Parents Working Overseas (“OFW’s)

(First in a series.)

Back in 1967-68 I wrote a Master’s thesis on how a hippy-type church in Berkeley, CA., communicated with hippies, dropouts who followed the “beatniks” of the 50’s. They believed in free food, free drugs, free love. Most of them were addicted to marijuana. Their motto was “MAKE LOVE, NOT WAR!” The Vietnam War was still raging, and many war protests.

In my research I found many hippies came from wealthy homes back East, but they felt gypped by their parents who gave them money and things rather than attention and love. In other words, they felt emotionally abandoned by their parents, whose hearts seemed to be set on having more success and stuff. (A Protestant Reformer said The human heart is an idol factory.)

Whereas the hippies abandoned their parents, many Filipino parents seem to have abandoned their children. The estimated statistics vary wildly, from 2.3 million to well over 12 million, and counting. Reportedly 6,000+ leave for overseas work each day, so I would go with the higher figure. Between 50-53% of them are mothers. An administrator in a network of Christian schools here told me that at least 50% of the school kids have a parent overseas.
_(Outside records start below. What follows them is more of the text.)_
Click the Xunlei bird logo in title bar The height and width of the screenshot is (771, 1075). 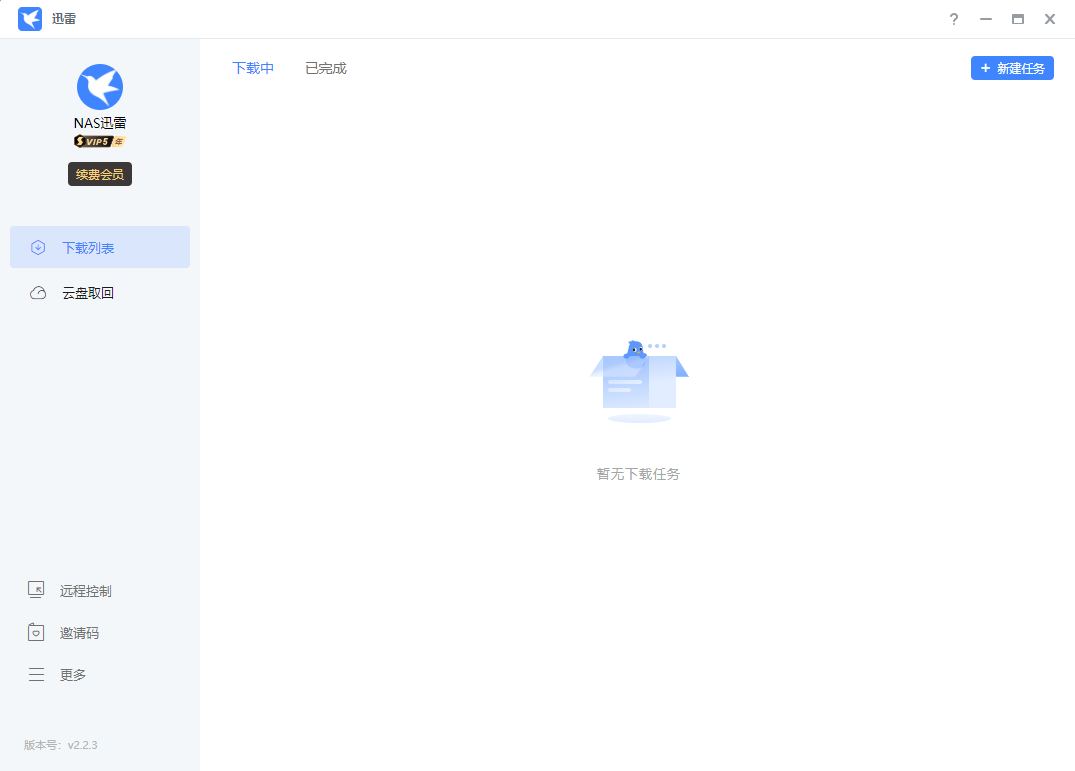[30, 19]
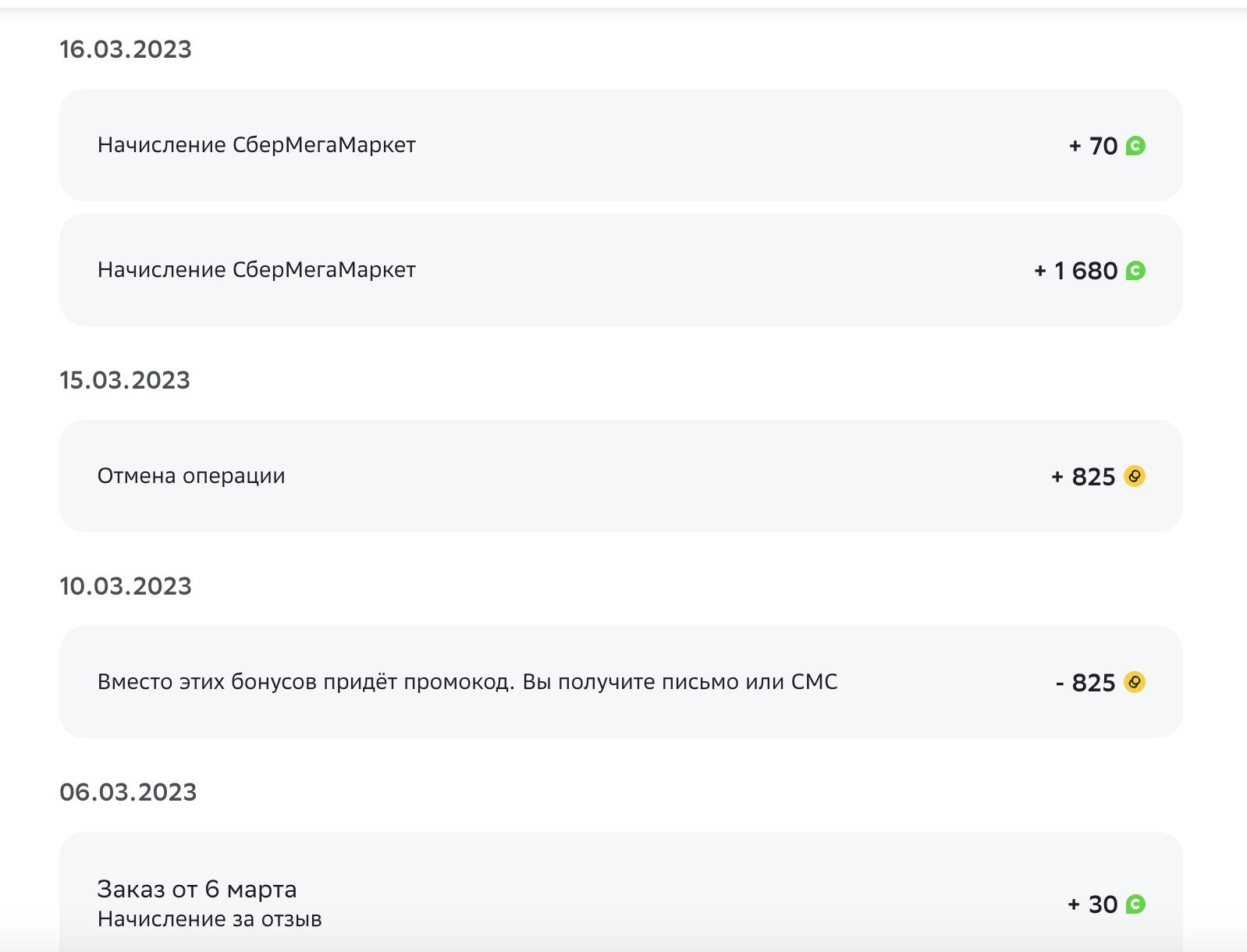Click the - 825 deducted amount
This screenshot has width=1247, height=952.
[x=1085, y=683]
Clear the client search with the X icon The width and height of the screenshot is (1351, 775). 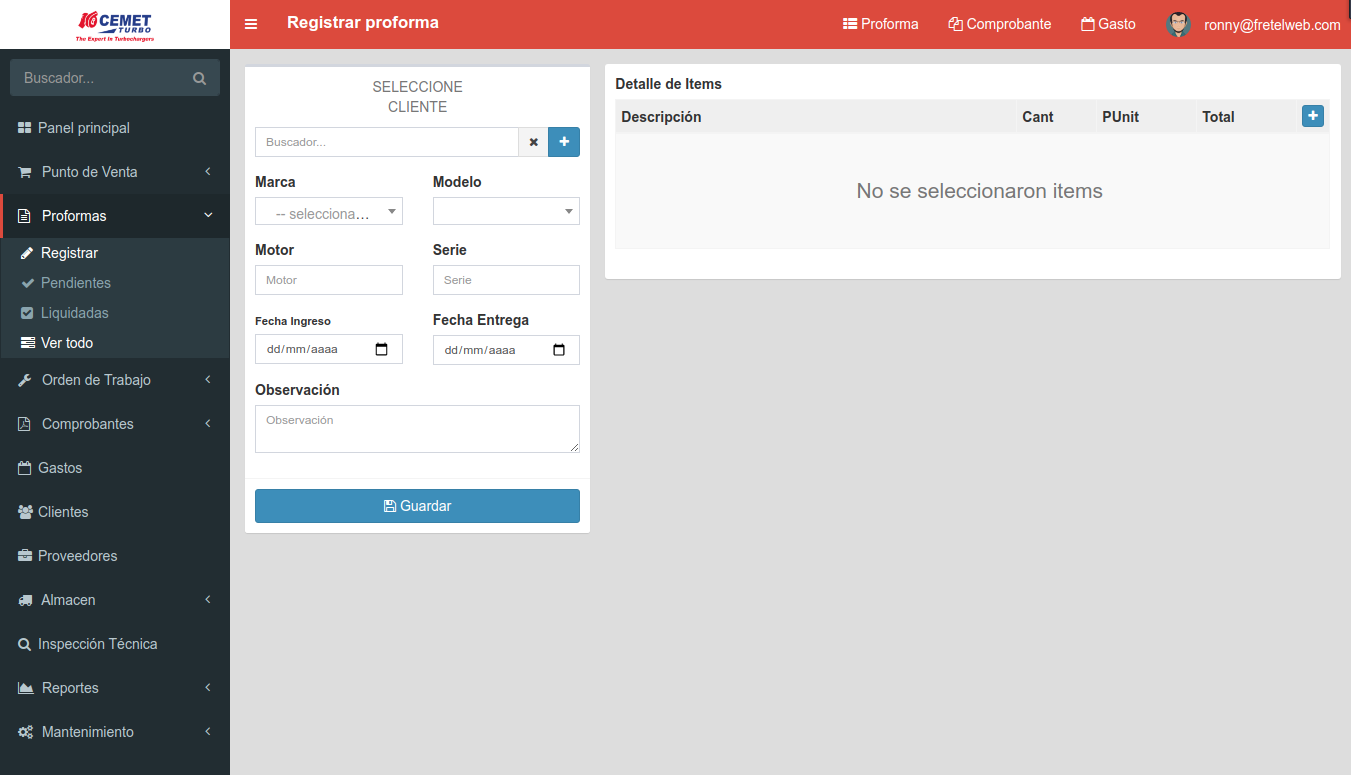click(533, 142)
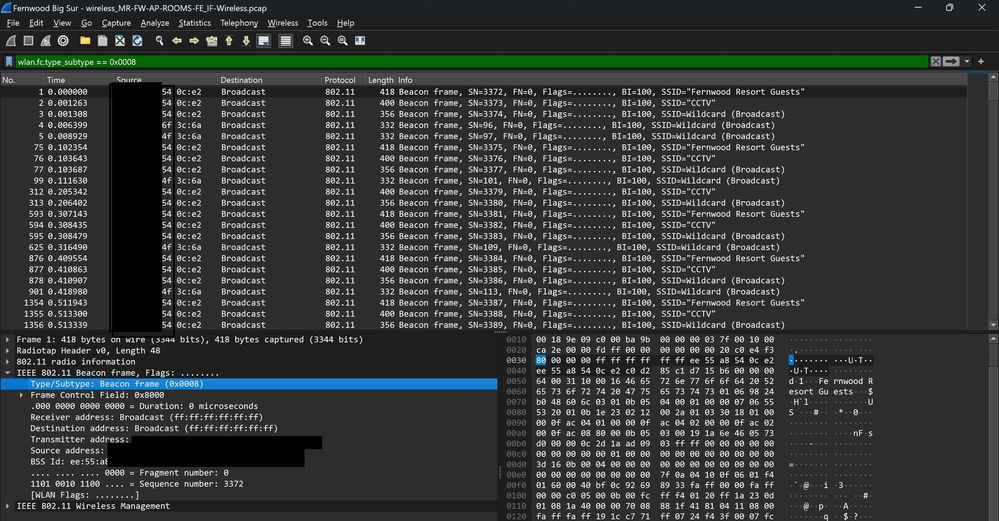Click the open capture file folder icon
This screenshot has height=521, width=999.
click(x=86, y=41)
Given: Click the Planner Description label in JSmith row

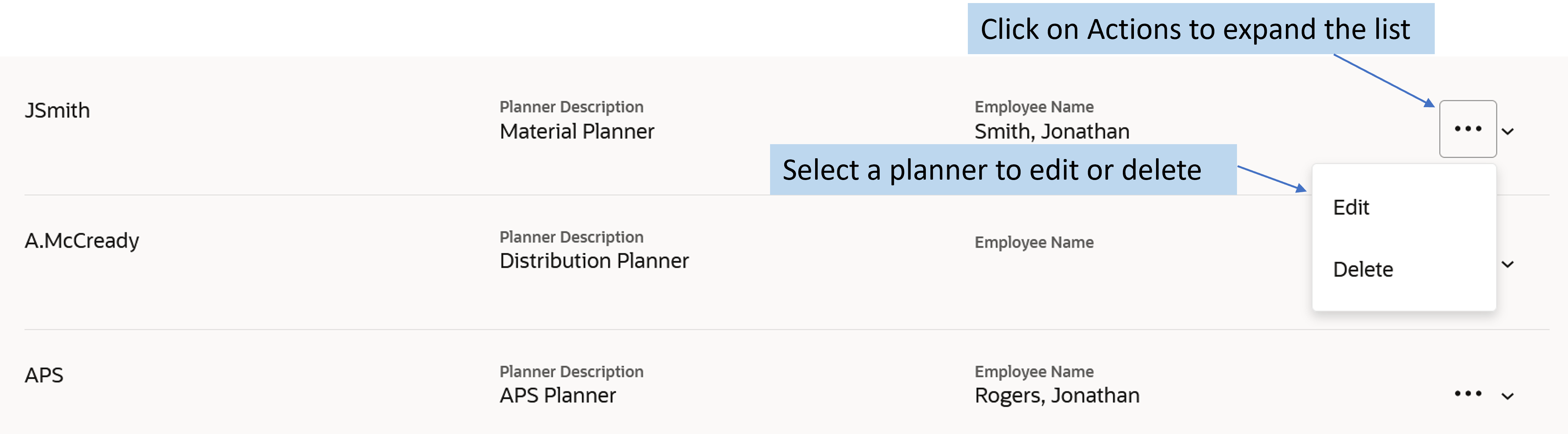Looking at the screenshot, I should point(571,107).
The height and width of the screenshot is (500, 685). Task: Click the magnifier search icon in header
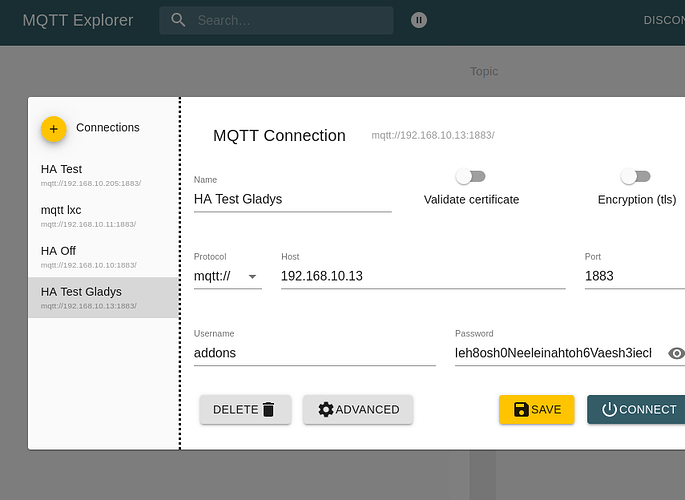point(178,20)
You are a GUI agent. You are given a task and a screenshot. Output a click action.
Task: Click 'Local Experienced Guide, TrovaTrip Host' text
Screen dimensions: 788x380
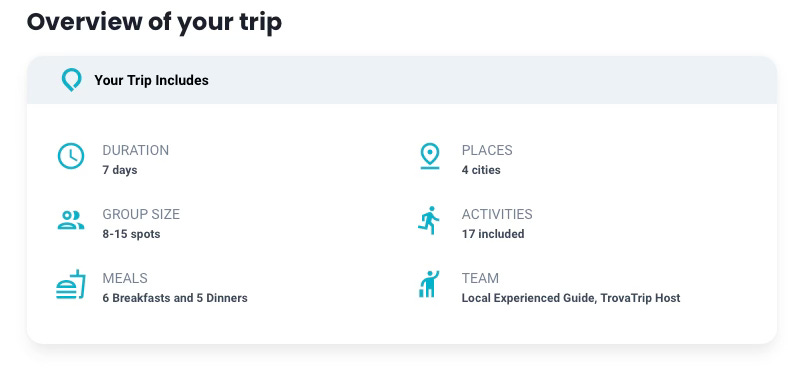pos(571,298)
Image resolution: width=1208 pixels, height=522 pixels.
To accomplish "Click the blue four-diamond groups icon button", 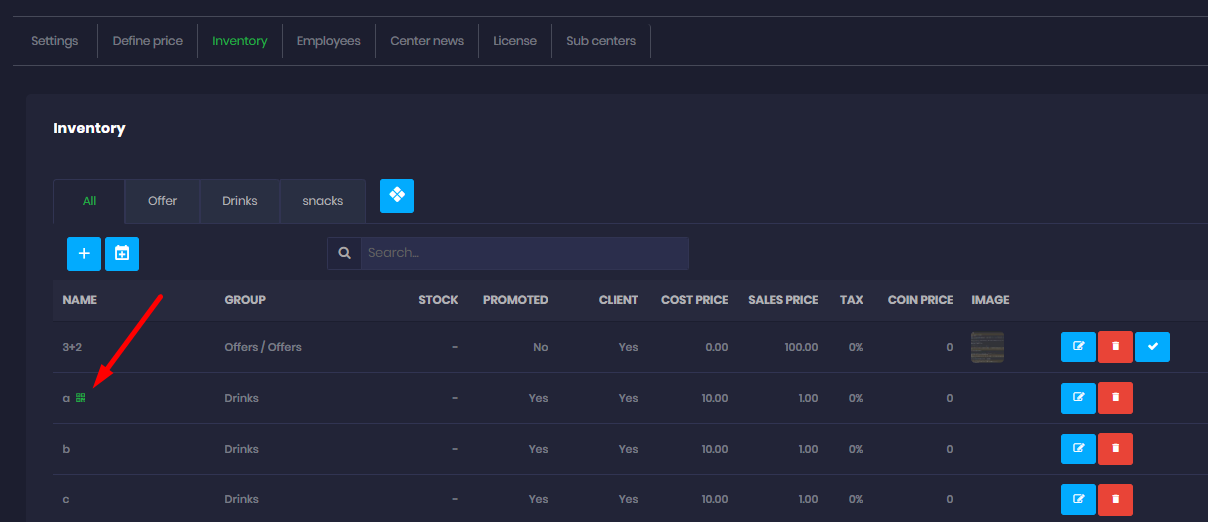I will [x=397, y=196].
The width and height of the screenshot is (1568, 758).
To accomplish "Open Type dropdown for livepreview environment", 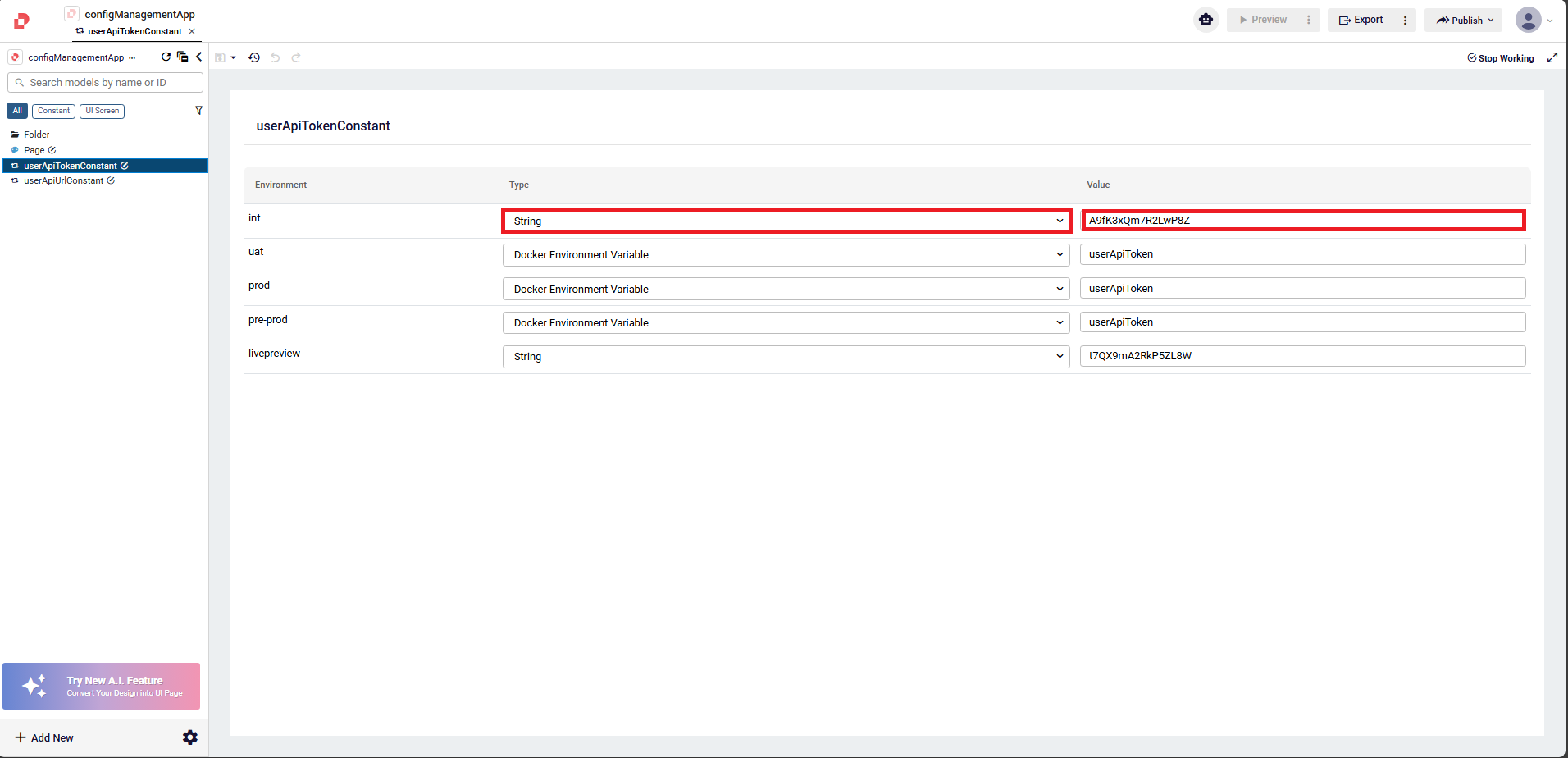I will pyautogui.click(x=786, y=357).
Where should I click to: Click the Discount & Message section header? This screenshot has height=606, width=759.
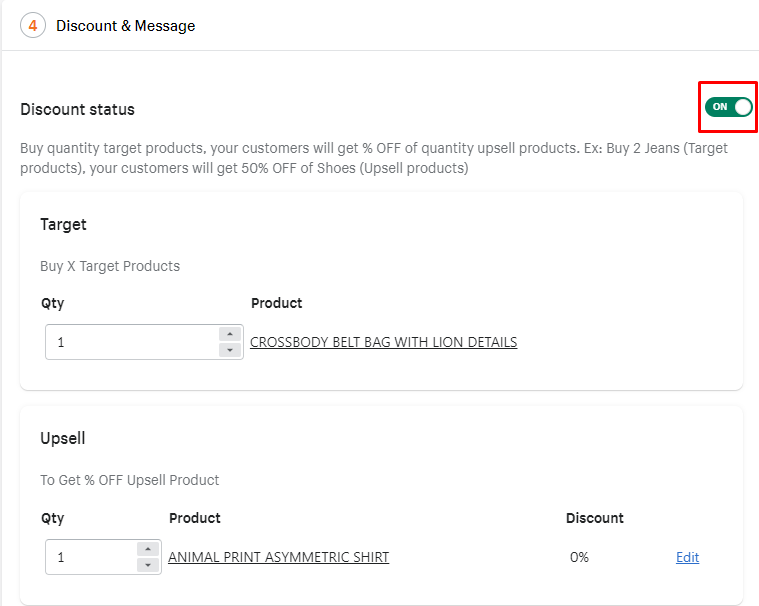(x=126, y=26)
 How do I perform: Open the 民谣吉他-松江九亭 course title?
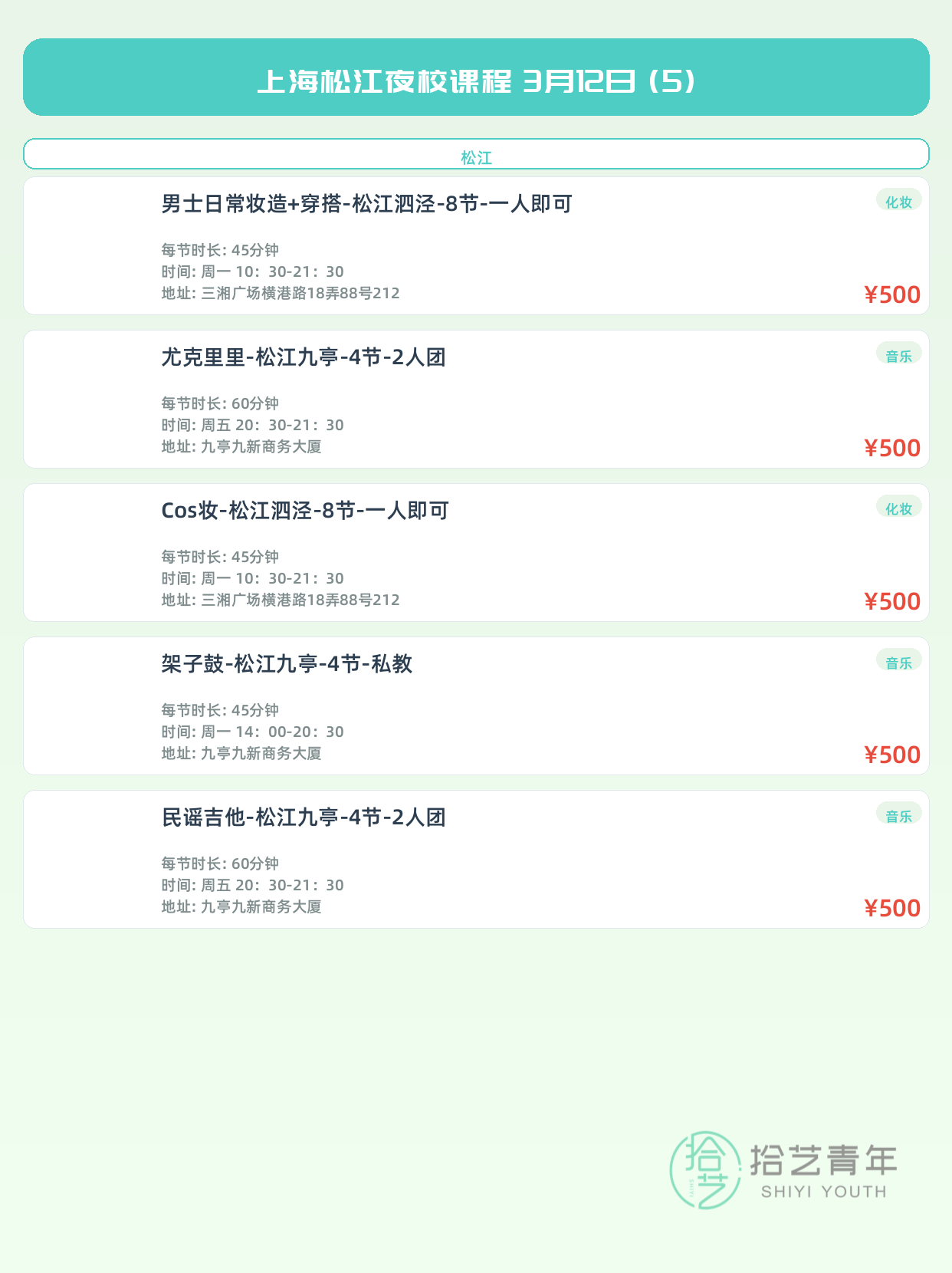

We are all motivated by something. But as Socrates said, “The unexamined life is not worth living.” Are the motives of the OFWs ever deeply examined? My brother-in-law says that often a spouse will seek overseas employment to get away from an unhappy marriage, but she likely won’t admit it. More often it’s for economic reasons: the parents are poor, and they want to provide school money for the kids, or to build a nicer house. Usually at least one/fourth of the OFW’s wages are sent to the family at home.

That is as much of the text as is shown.